■ Actions to take:
**1.** Please rewrite the passage on liberator reactions starting at "Don’t expect any" and ending at "most ideal circumstances?", substituting "walk in the park" for "day at the beach".
**2.** In the passage on liberator reactions, what did the troops encounter, according to the sentence that begins "They were confronted with"?
**3.** According to the passage on liberator reactions, how many troops did a division generally contain during World War II?

■ Text to read:
↓↓↓

Again, Orth-Veillon described much nobler liberator reactions, too. But there’s no need to engage in an exercise comparing article space devoted to one set of reactions versus the others to wonder about the value of presenting instances ranging from insensitivity to outright anti-Semitism at all. The author not only doesn’t go so far as to allege that these contemptible liberator words and deeds typified their reactions. Her piece contains no data or other material indicating that such responses represented the majority of liberator reactions. Nor do readers see anything indicating that these reactions even remotely approached levels that could legitimately described as significant – by any standard.

Instead, while writing of the record of what Orth-Veillon describes as the activity of “more than 30 American military units,” including entire divisions (which during World War II generally contained 15,000 troops), she repeatedly uses the describer “some.”

To which it needs to be asked, in the snidest and most indignant way, “So what?” As the author makes clear, most of troops were either in their late teens or barely out of them. They were confronted with sights and sounds and smells that the literature’s greatest authors had never even imagined outside renditions of the underworld. They had spent varying amounts of time during the preceding months experiencing their own horrors fighting their way across western Europe.

And “some” were bigots to begin with? And “some” looked away in shame or embarrassment or simple bewilderment (or covered their ears after hearing the latest of many survivor tales, as Orth-Veillon quotes another memoirist as contending)? And “some” in general didn’t act with all the skills of psychologists or other career care-givers? What is to the slightest extent even notable about these episodes, either individually or collectively?

Don’t expect any useful guidance here from the author. The “end of the Holocaust opened new wounds”? Could anything else be expected by anyone who’s thinking is minimally adult? Ditto for the passage reporting that once the prisoners “attained long-awaited freedom…the way some [that word again!] liberators treated them reinforced the idea that they had become less than human.” Because no one before her had ever recognized that the end of months and even years of the most bestial treatment, however ardently desired, wasn’t going to be a day at the beach even in the most ideal circumstances?

↑↑↑

■ Given data:

↓↓↓

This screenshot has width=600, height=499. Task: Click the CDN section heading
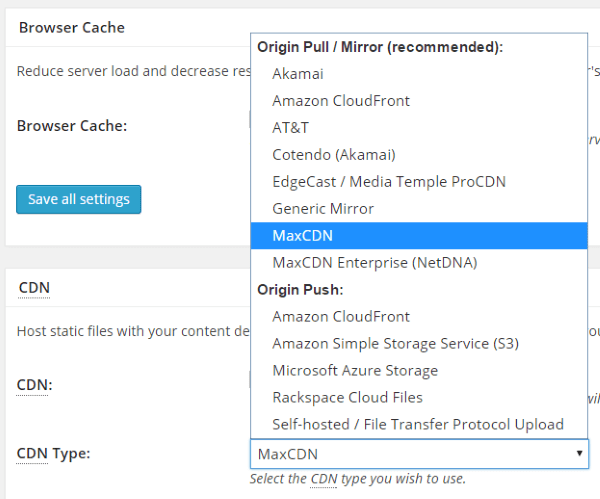[x=34, y=288]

↑↑↑

■ Answers provided:
**1.**
Don’t expect any useful guidance here from the author. The “end of the Holocaust opened new wounds”? Could anything else be expected by anyone who’s thinking is minimally adult? Ditto for the passage reporting that once the prisoners “attained long-awaited freedom…the way some [that word again!] liberators treated them reinforced the idea that they had become less than human.” Because no one before her had ever recognized that the end of months and even years of the most bestial treatment, however ardently desired, wasn’t going to be a walk in the park even in the most ideal circumstances?

**2.** Sights, sounds, and smells

**3.** 15,000 troops